690 Verbal, 700 Quantitative. That’s 96th and 71st percentile, respectively.
I was a little cross-eyed for a minute there. Of course the percentile ratings are skewed in a different way than the verbal. (I have two hypotheses about this: either a lot of foreign students take the exam and lower the verbal curve because English is their second language, or simply more engineers are required to take the exam than creative writers.) But I did not in my wildest dreams expect to do better on Quantitative than on Verbal. And not to get above the 70th percentile, when I had projected close to the 40th.
Here’s my explanation:
Verbal: I did 30 points worse than on my practice test. I think this is just chance. Reasoning skills or no, a lot of it simply comes down to vocabulary, and I just happened to be offered more words that I knew in rehearsal than I did on opening night. I made educated guesses at the others and guessed wrong. No biggie because it’s a small difference.
Quantitative: I suspect this was something of a fluke. Like, I made REALLY lucky guesses. Plus, a friend who had taken the GRE told me that the first 5 questions count the most towards your score, and I recall those being pretty easy for me. My guesses were all educated ones- even if it was one of my few very very fast “OMG I’m behind schedule and I don’t know this one, just say anything” clicks, even those were considered. Eg, “It looks like the answer to this triangle problem is probably one of the ones that contain a square root,” or “Well I don’t know what a number with an exclamation point after it means, but I’m sure it’s a really big number!!” (You use an exclamation point when you want to augment something, right?) And I do think I benefited from taking time to check my work, while inversely, the speed with which I had to answer the remaining questions forced me to use every test-taking strategy in the proverbial book.

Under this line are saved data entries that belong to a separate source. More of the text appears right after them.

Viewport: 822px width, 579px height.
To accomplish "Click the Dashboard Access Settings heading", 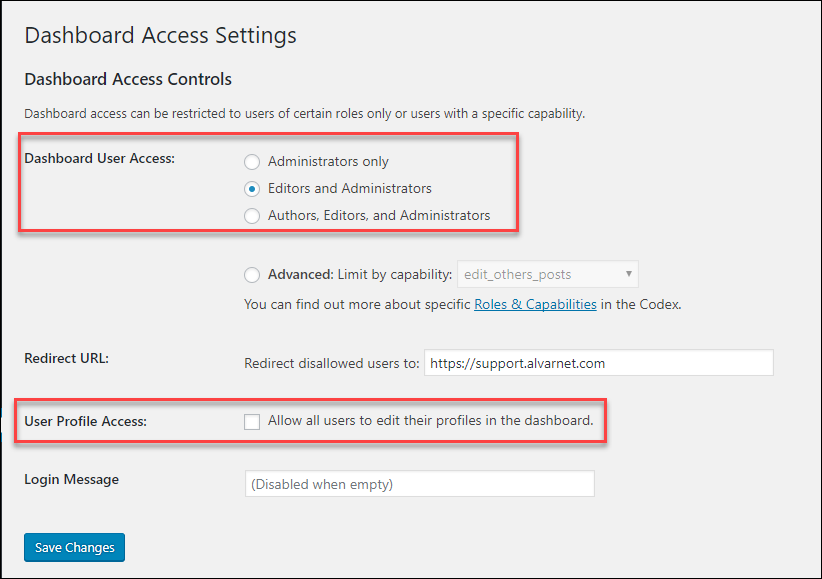I will (160, 36).
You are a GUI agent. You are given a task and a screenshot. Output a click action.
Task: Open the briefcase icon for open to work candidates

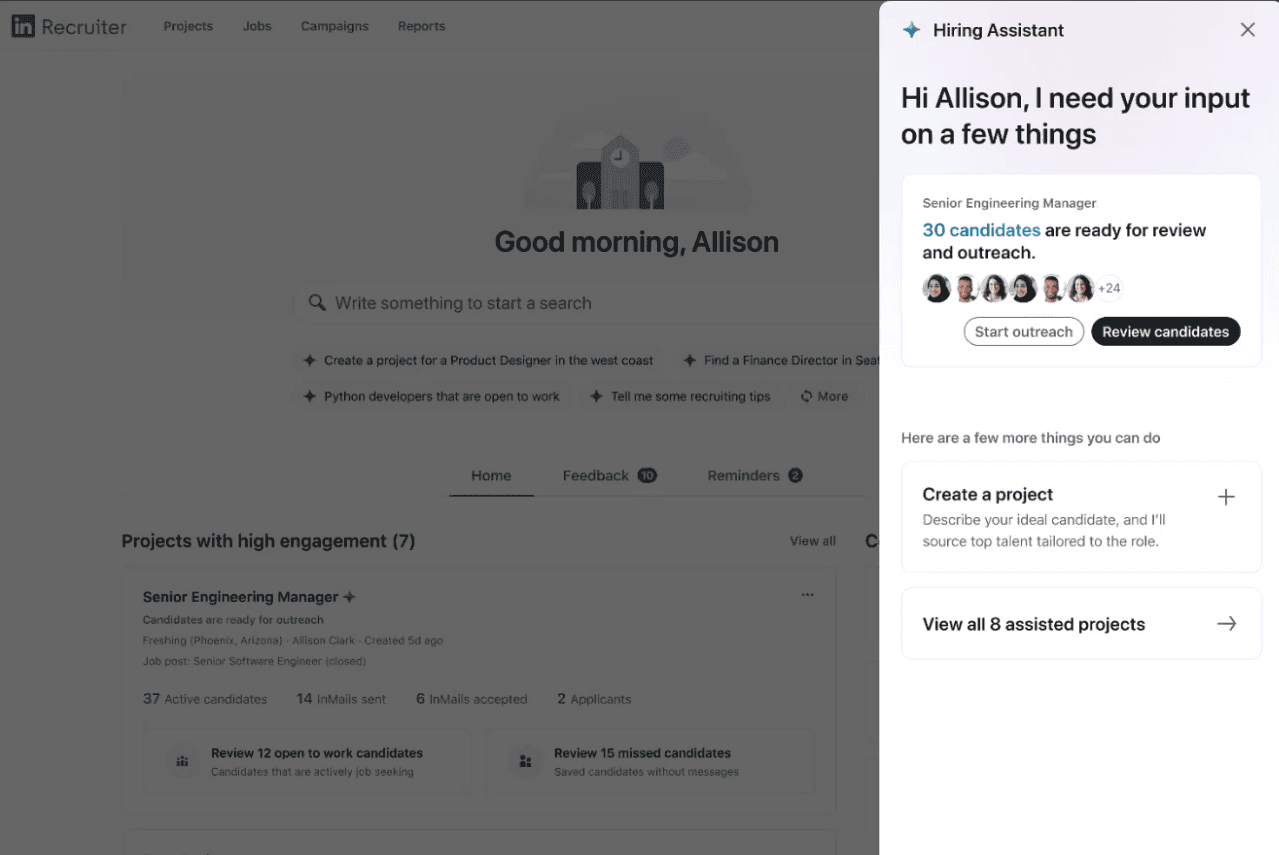pos(182,761)
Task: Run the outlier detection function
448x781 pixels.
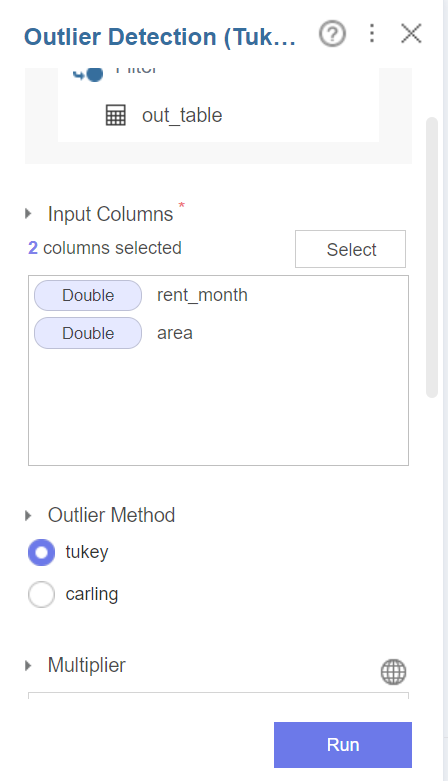Action: (343, 745)
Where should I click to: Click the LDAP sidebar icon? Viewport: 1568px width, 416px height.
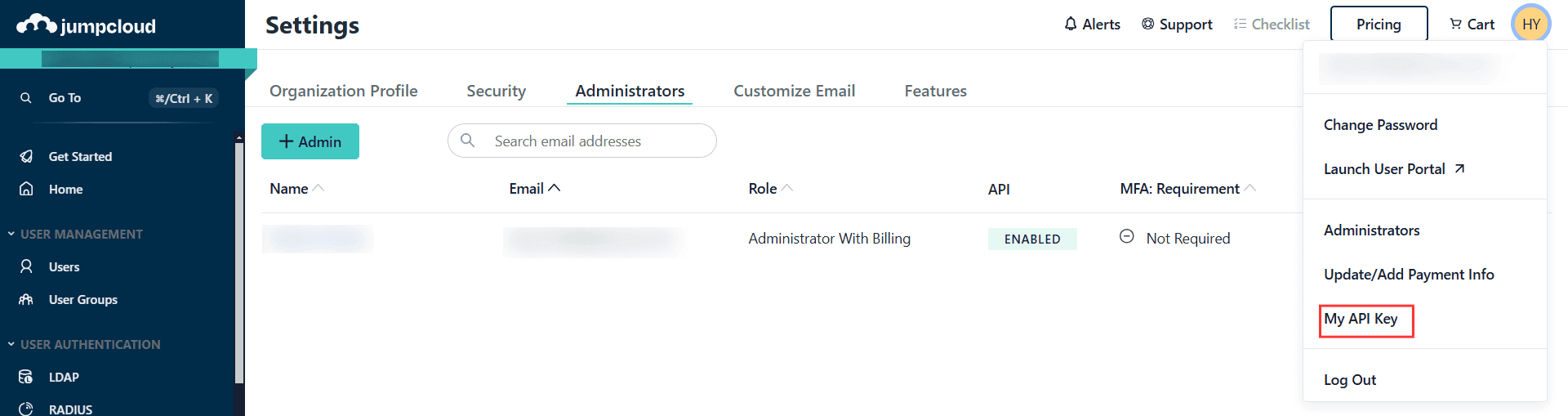26,377
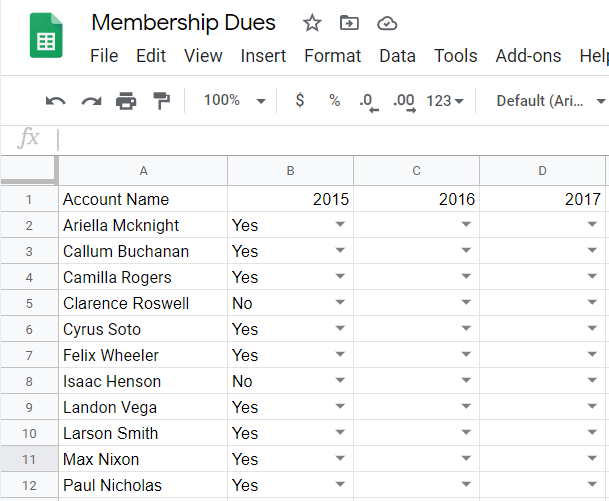Undo the last action
609x501 pixels.
tap(56, 101)
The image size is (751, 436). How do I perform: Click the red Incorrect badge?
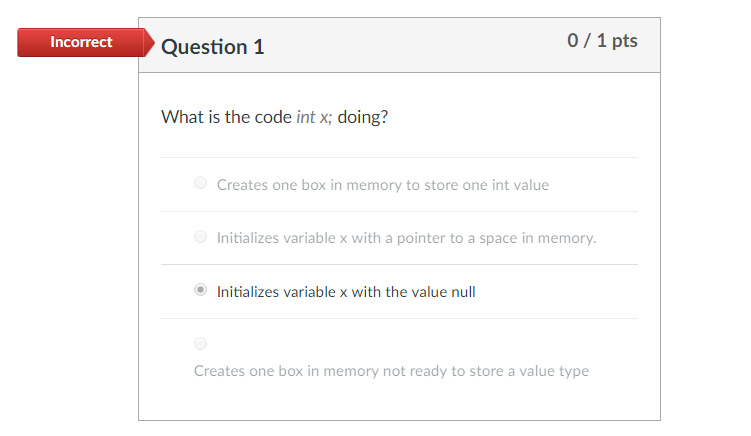point(81,42)
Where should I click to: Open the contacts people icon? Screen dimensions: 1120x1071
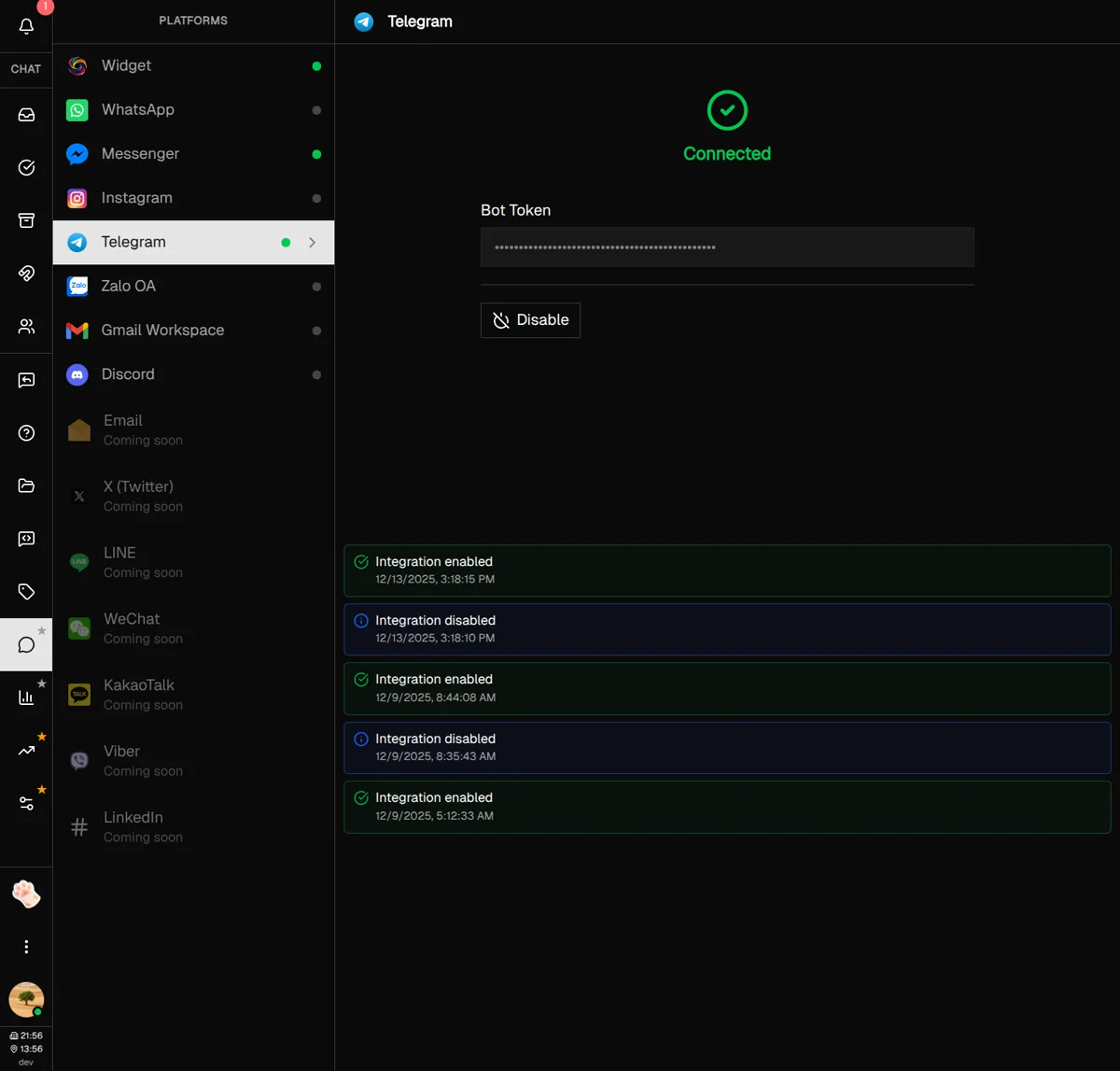tap(26, 327)
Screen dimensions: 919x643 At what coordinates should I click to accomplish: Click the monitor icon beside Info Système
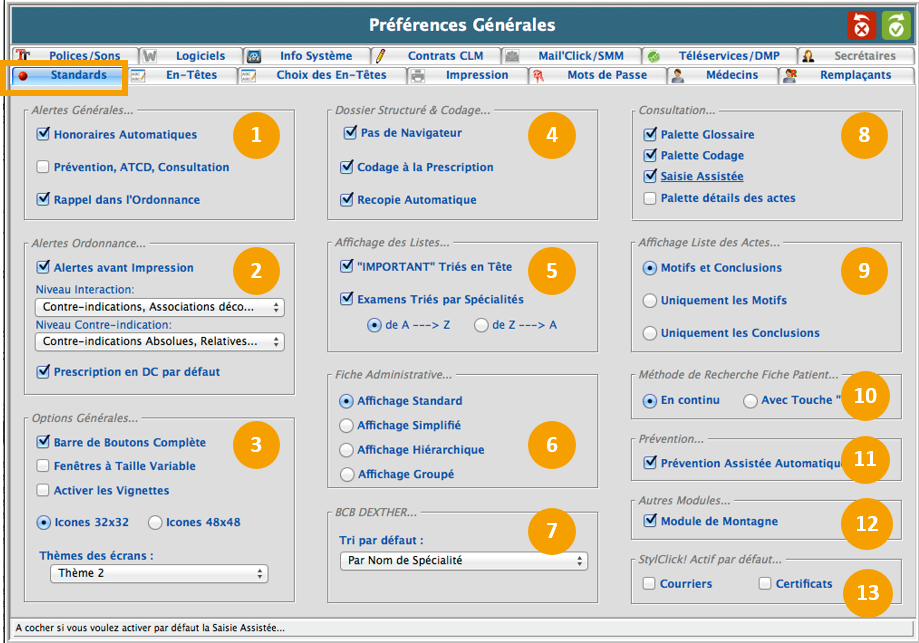pos(254,56)
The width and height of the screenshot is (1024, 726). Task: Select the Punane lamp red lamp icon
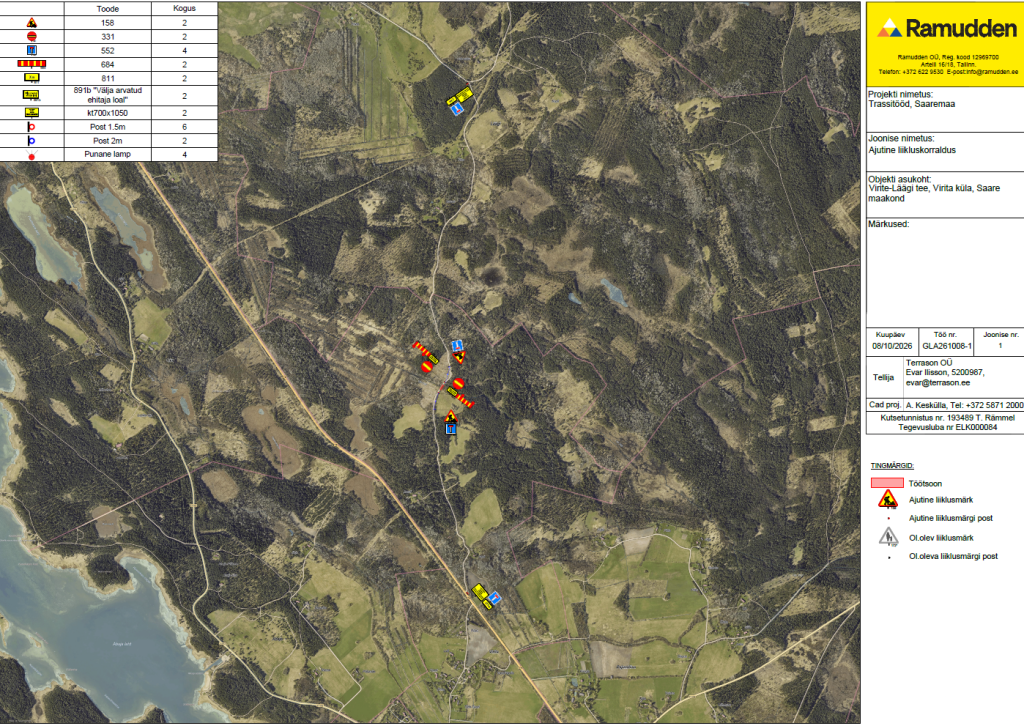(x=31, y=155)
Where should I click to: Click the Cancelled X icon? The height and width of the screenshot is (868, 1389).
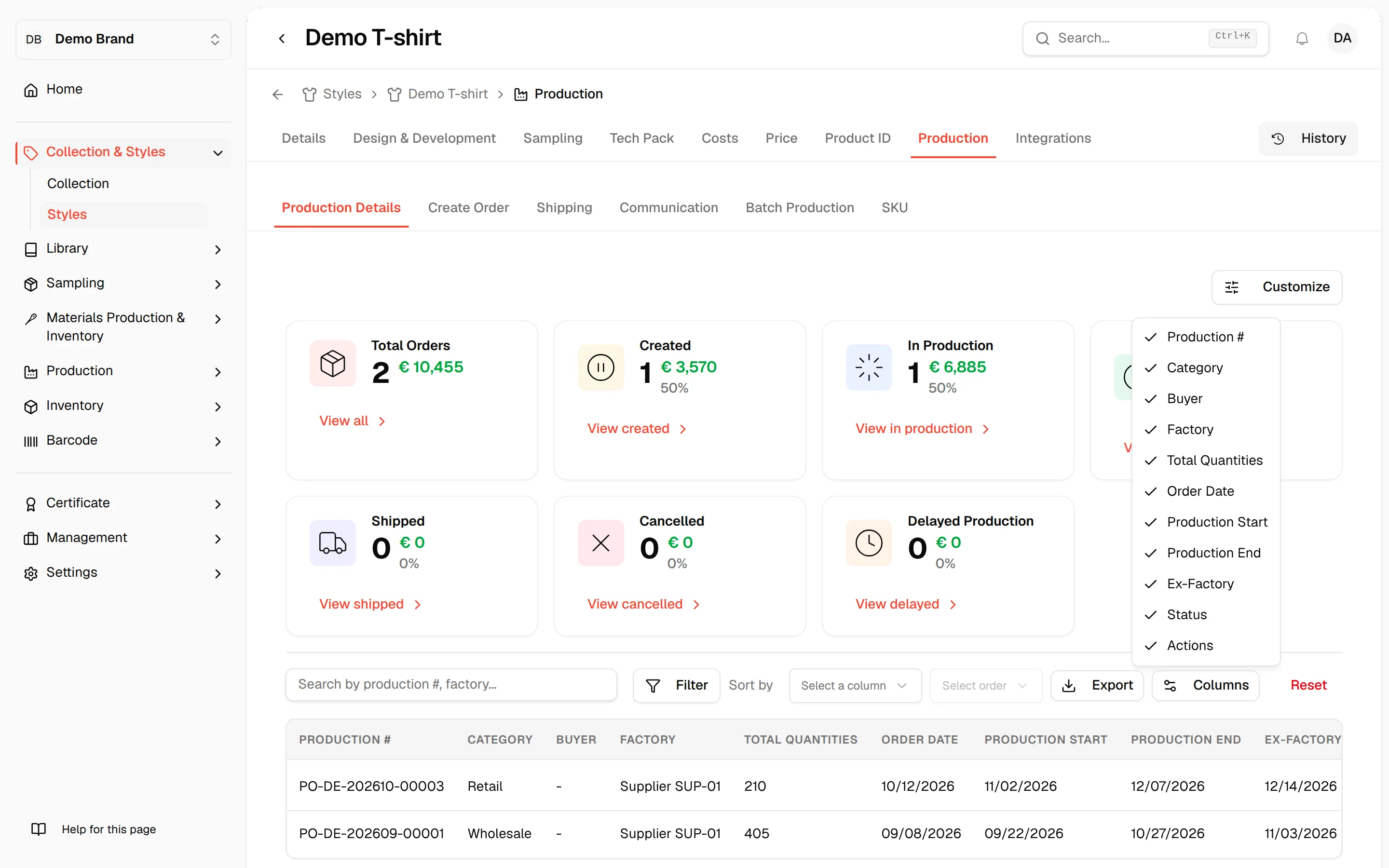[601, 542]
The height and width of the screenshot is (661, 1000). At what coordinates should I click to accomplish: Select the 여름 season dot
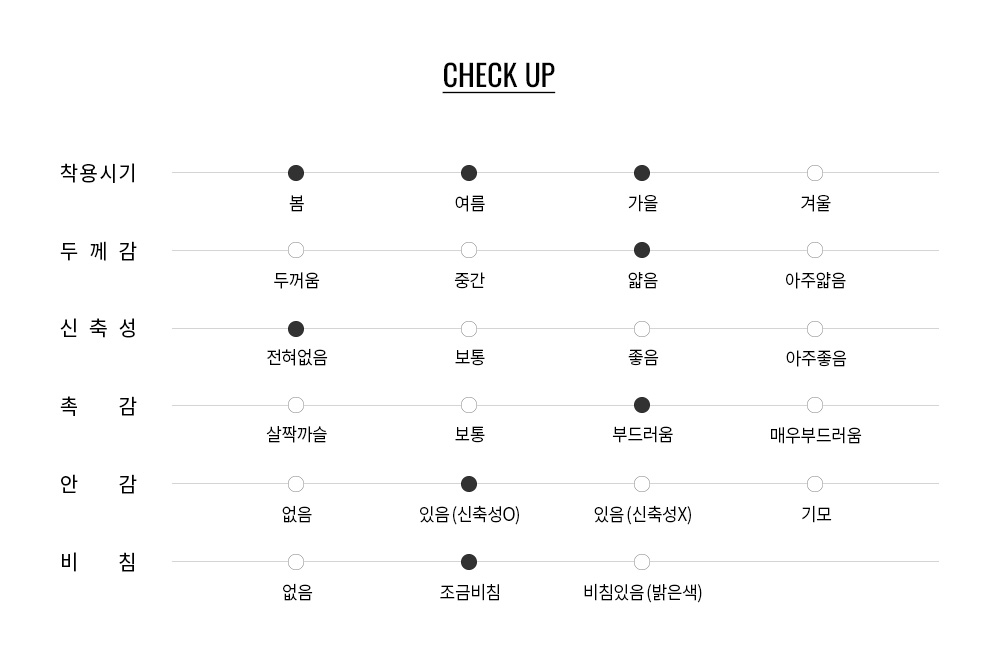469,173
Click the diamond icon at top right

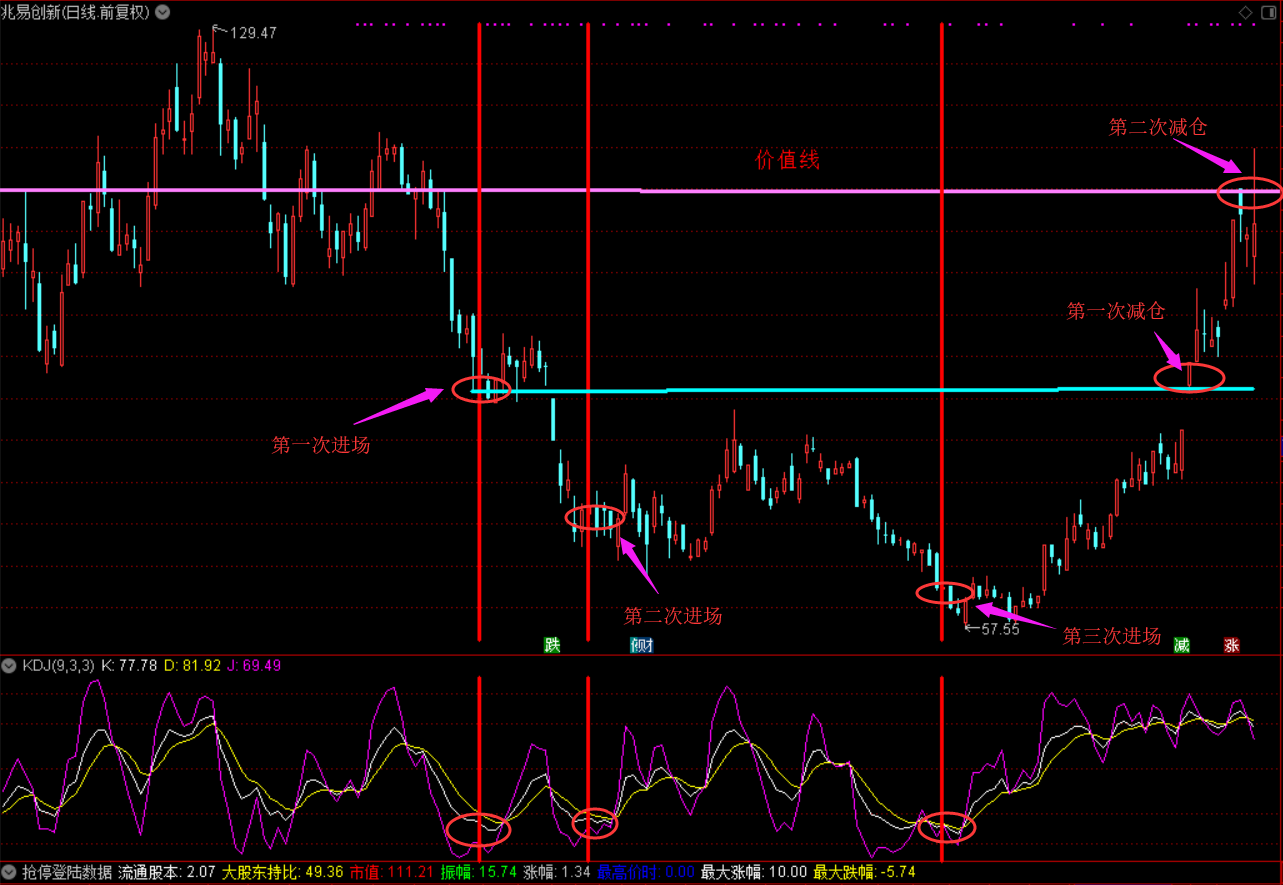(x=1245, y=13)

That said, if I took the test again without further preparation, I expect I might do slightly better on verbal, but significantly worse on math. LUCK.
Analytical: essays have to be read by an actual person (I think they are graded by both a person and a computer), so it takes awhile to get those scores back. Probably within the next week though. I feel really good about it except my first essay being not a 5-paragraph essay, which I think will hurt me, even though they were long paragraphs and I used flashcard words.
Well that ended up being long, but I just wanted to share my experience! I take a sense of adventure in all kinds of new activities, however dull they might sound to other people.